**Travail à faire**
A. Résumez en deux phrases le résumé de thèse sur l'ouverture sociale des Grandes Écoles.
B. Rédigez la suite du résumé de thèse sur l'ouverture sociale des Grandes Écoles.

**Texte à analyser**
Résumé de la thèse d' Annabelle Allouch

L'ouverture sociale comme configuration. Pratiques et processus de sélection et de socialisation des milieux populaires dans les établissements d'élite. Une comparaison France-Angleterre
Directrice : Agnès van Zanten

 

Depuis 2000, le lancement de dispositifs expérimentaux d’ouverture sociale à l'initiative des Grandes Ecoles a permis à de nombreux établissements sélectifs franciliens de se positionner en tant qu’initiateur de nouvelles politiques de lutte contre les discriminations sociales dans l’éducation. 
Reposant sur de nouveaux partenariats avec des lycées situés en Zones d’Education Prioritaire (D’abord en Seine-St-Denis puis dans la Seine et Marne et le Val d’Oise), ces dispositifs se proposent de démocratiser l’accès aux Grandes Ecoles, initiative qui devait permettre, à terme, de développer la mixité sociale dans ces établissements.

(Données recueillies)
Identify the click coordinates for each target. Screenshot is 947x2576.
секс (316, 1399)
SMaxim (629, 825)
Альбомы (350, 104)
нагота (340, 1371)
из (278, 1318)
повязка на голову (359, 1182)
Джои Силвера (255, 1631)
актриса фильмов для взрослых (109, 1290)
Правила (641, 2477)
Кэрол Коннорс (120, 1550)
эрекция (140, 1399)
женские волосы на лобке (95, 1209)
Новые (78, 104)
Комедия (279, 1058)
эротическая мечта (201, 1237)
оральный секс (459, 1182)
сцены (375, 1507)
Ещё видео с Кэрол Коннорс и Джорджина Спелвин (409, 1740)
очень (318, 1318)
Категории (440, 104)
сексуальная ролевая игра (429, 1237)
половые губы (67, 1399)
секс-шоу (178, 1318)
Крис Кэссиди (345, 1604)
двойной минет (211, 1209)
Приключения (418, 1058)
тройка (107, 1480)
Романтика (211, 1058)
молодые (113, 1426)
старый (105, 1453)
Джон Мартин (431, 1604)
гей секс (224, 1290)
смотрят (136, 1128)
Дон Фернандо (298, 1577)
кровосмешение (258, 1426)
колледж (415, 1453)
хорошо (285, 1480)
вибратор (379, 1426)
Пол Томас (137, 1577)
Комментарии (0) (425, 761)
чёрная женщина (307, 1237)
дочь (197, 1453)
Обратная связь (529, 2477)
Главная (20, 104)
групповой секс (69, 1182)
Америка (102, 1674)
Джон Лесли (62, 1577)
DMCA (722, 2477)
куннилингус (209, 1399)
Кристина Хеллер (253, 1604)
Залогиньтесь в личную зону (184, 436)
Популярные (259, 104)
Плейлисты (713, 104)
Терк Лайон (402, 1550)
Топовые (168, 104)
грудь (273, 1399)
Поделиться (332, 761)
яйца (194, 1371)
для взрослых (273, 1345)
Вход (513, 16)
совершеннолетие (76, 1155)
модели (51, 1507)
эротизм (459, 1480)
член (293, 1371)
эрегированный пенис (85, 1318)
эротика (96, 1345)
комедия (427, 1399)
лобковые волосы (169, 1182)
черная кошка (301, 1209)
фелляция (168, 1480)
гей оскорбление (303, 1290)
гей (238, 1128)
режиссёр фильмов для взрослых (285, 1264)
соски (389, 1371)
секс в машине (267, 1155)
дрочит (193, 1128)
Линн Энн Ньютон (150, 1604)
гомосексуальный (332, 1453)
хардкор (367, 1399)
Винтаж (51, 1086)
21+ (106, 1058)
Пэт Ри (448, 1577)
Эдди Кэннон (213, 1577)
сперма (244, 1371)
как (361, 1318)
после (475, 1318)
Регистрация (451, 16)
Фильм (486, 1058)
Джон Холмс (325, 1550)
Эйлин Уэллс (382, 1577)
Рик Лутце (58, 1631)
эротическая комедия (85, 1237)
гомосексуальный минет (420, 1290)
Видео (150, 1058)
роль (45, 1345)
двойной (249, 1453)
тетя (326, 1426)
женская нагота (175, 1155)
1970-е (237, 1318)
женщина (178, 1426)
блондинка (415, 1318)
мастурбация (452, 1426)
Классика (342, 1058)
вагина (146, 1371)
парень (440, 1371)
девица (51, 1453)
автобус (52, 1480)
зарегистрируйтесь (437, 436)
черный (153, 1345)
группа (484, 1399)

**Réponses attendues**
A. Depuis 2000, des dispositifs expérimentaux d'ouverture sociale lancés par les Grandes Écoles ont permis à de nombreux établissements sélectifs franciliens de se positionner comme initiateurs de nouvelles politiques de lutte contre les discriminations sociales dans l'éducation. Reposant sur des partenariats avec des lycées situés en Zones d'Éducation Prioritaire, d'abord en Seine-Saint-Denis puis en Seine-et-Marne et dans le Val-d'Oise, ces dispositifs visent à démocratiser l'accès aux Grandes Écoles et, à terme, à y développer la mixité sociale.

B.
Mise en place à l'Institut d'Etudes Politiques de Paris en 2000, la Convention Zone Prioritaire (dite « CEP ») à été le premier dispositif expérimental à viser à rétablir l’égalité des chances d’accès des lycéens d’Ile-de-France les plus modestes aux Grandes Ecoles. A sa suite, de nombreux autres dispositifs ont été lancés sur une base territoriale délimitée, qu’ils proposent un accompagnement culturel et scolaire en amont du concours des Grandes Ecoles (Comme le propose le programme « Une Grande école, Pourquoi pas moi ? » de l’ESSEC, partenaire de lycées du Val d’Oise) ou une procédure de sélection dérogatoire à l’entrée dans l’école (comme à l’IEP de Paris).

Toutefois, en l’absence de toute action législative ou réglementaire de la part de l’Etat, la multiplication et l’élargissement des initiatives des Grandes Ecoles entraînent une superposition et un enchevêtrement des dispositifs sur le terrain, sans que l’efficacité et la viabilité des dispositifs d’origine n’aient été testées.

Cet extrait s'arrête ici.